* Task material
==============================
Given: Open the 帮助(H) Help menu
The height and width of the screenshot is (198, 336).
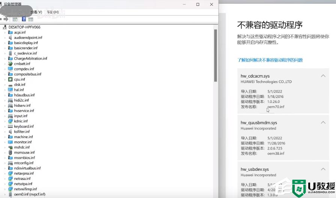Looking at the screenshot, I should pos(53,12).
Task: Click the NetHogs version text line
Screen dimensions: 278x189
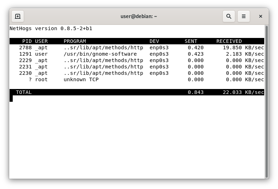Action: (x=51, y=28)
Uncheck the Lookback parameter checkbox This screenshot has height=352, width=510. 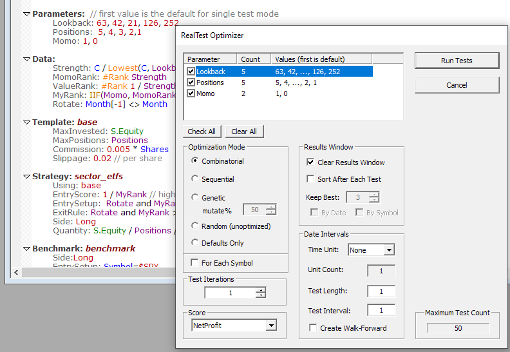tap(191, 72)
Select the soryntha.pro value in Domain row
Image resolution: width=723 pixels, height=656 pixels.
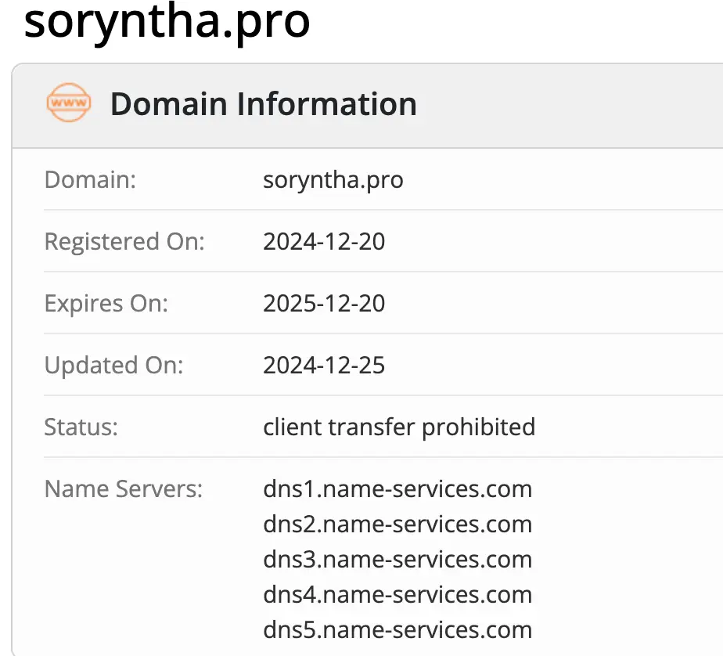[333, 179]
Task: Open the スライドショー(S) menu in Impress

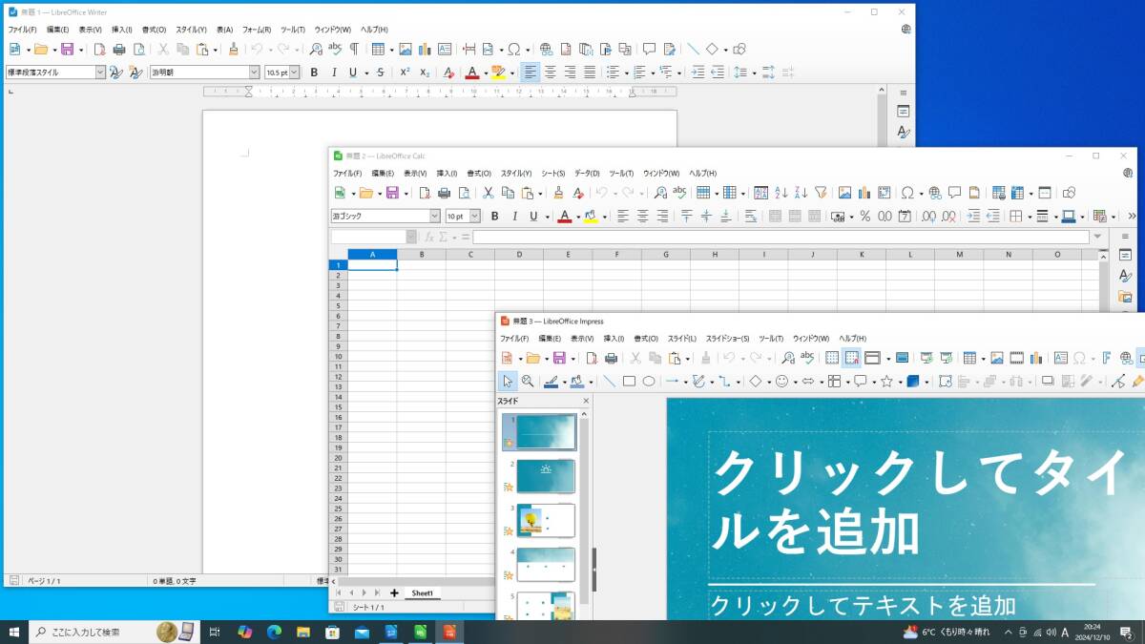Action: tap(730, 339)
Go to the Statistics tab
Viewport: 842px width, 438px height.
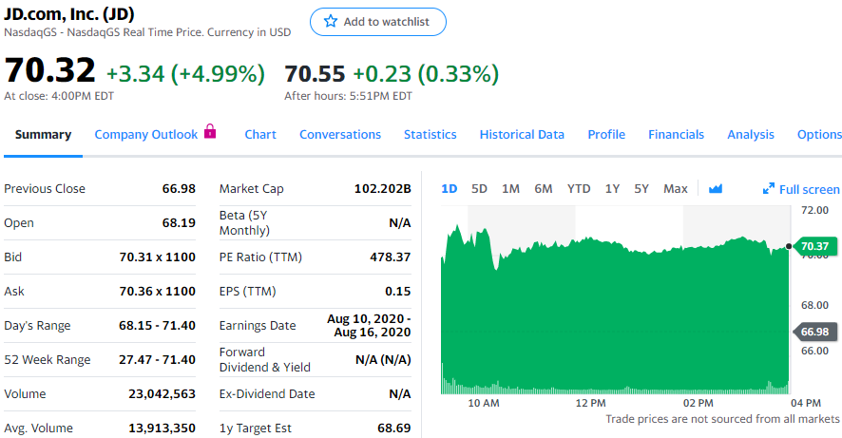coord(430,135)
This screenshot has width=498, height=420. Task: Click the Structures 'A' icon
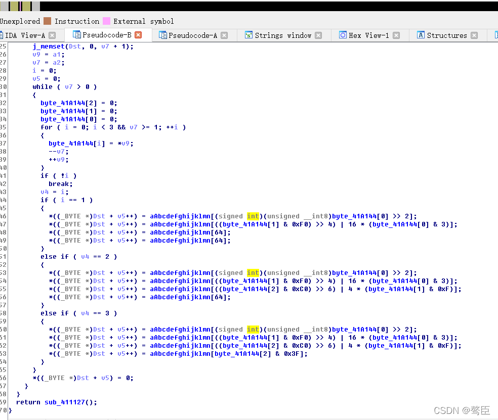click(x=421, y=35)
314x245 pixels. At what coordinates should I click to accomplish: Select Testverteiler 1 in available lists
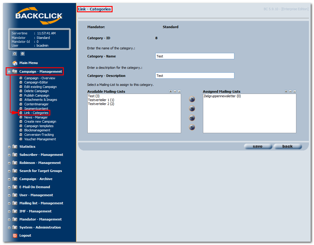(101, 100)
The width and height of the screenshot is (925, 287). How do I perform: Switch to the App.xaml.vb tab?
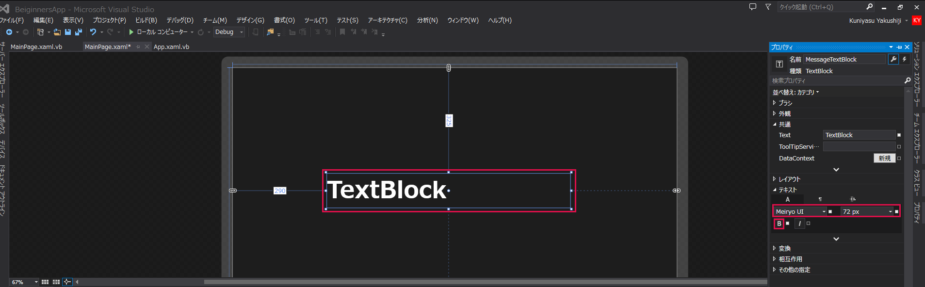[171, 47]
==============================
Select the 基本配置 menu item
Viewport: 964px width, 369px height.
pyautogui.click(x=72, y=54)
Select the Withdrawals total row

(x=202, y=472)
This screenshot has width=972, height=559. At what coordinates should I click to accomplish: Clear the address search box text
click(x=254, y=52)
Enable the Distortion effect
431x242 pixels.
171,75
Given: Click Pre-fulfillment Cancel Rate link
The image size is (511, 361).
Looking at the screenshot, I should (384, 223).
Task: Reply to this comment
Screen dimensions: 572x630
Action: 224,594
==============================
Where a line in the records above contains the word "Given", copy that line.

Given: Open the 帮助(H) Help menu
Given: Click Pre-fulfillment Cancel Rate link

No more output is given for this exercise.